In a city that gave birth to Motown, the automotive industry and Eminem, controversy over one of its citizens' once again rears its ugly head. The iconic movie hero that spawned two sequels and a comic book by Dark horse comics and also an animated series in 1988 is making another comeback. Did I forget the live action TV series in the mid nineties?
We all remember the story of Detroit Policeman Alex Murphy who voluntarily transferred from his cushy post in Birmingham to the crime ridden streets of Detroit in the near future. On his first day he and his partner chased a gang of drug dealers back to their lair and he was killed.

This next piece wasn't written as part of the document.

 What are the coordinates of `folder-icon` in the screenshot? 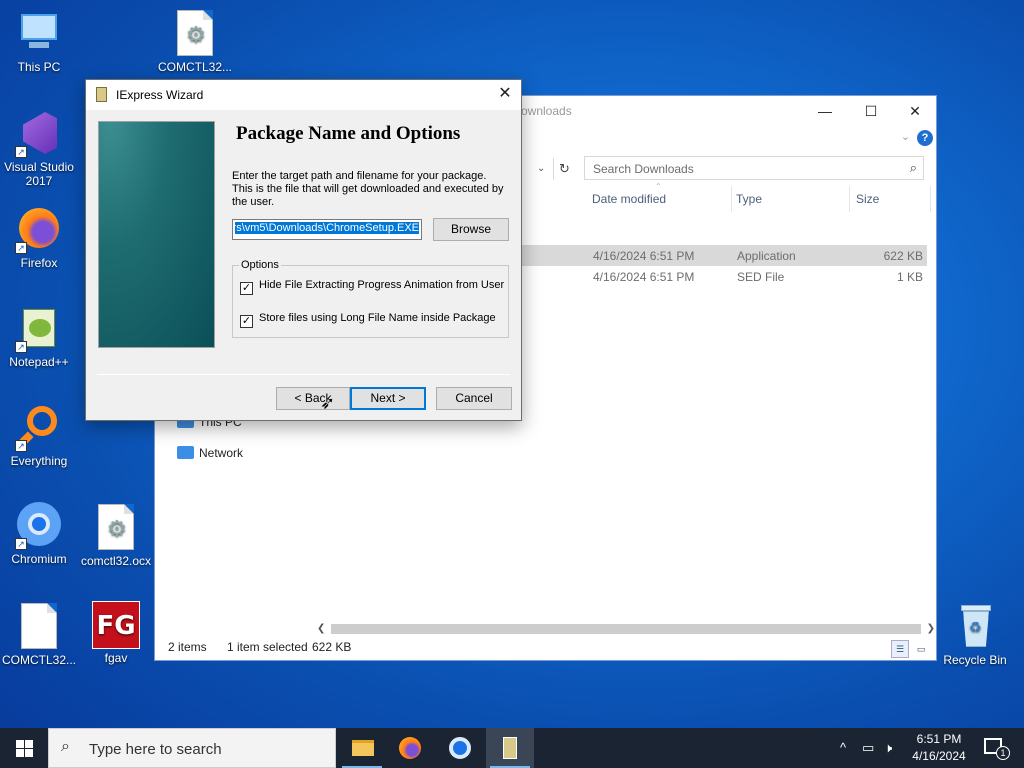 It's located at (363, 748).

Technology had advanced to the point where death was merely a matter of legal debate and profit margins as the evil megacorp OCP decided to buy the city and use a cyborg police force to control the crime in the impoverished metropolis. Murphy in his new Robocop form is the prototype of this new police force.
However , when the human half of this law enforcement machine decides to follow his own mind and over ride his programming, OCP launches another and more powerful totally robotic entity, ED 2000 to replace and kill Murphy.

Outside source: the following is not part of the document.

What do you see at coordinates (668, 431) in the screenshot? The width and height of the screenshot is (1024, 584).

Well in the real world, a group of sci-fi fan boys and geeks(not unlike Examiner.com) has decided to erect a statue in the Motor City to honor the one of the most famous Sci-fi and Comic books icons to ever come out of the "D."
50,000 dollars was raised in order to create this immortal homage to the flesh and steel representation of law and order. This event was not without controversy though. Many people in a city with the highest unemployment rate in the country felt that the money could have been used for more practical efforts than to erect a statue of a fictional character.
This Examiner has lived in suburbs outside of the city all of his life and this event was one of the few that appealed to the creative spirit of this web reporter. This Examiner has faced difficult financial burdens like unemployment and currently under-employment ,(just barely making a living with a minimal wage job.) However, call me crazy or stupid but due to my fascination with this genre of literature and entertainment, I like the idea and plan on being there on Dedication day.
I'll cover it for Examiner .com and hopefully get an interview with John Leonard, an artist and one of the organizers of the fundraising efforts. "Dead or alive you are coming with me!"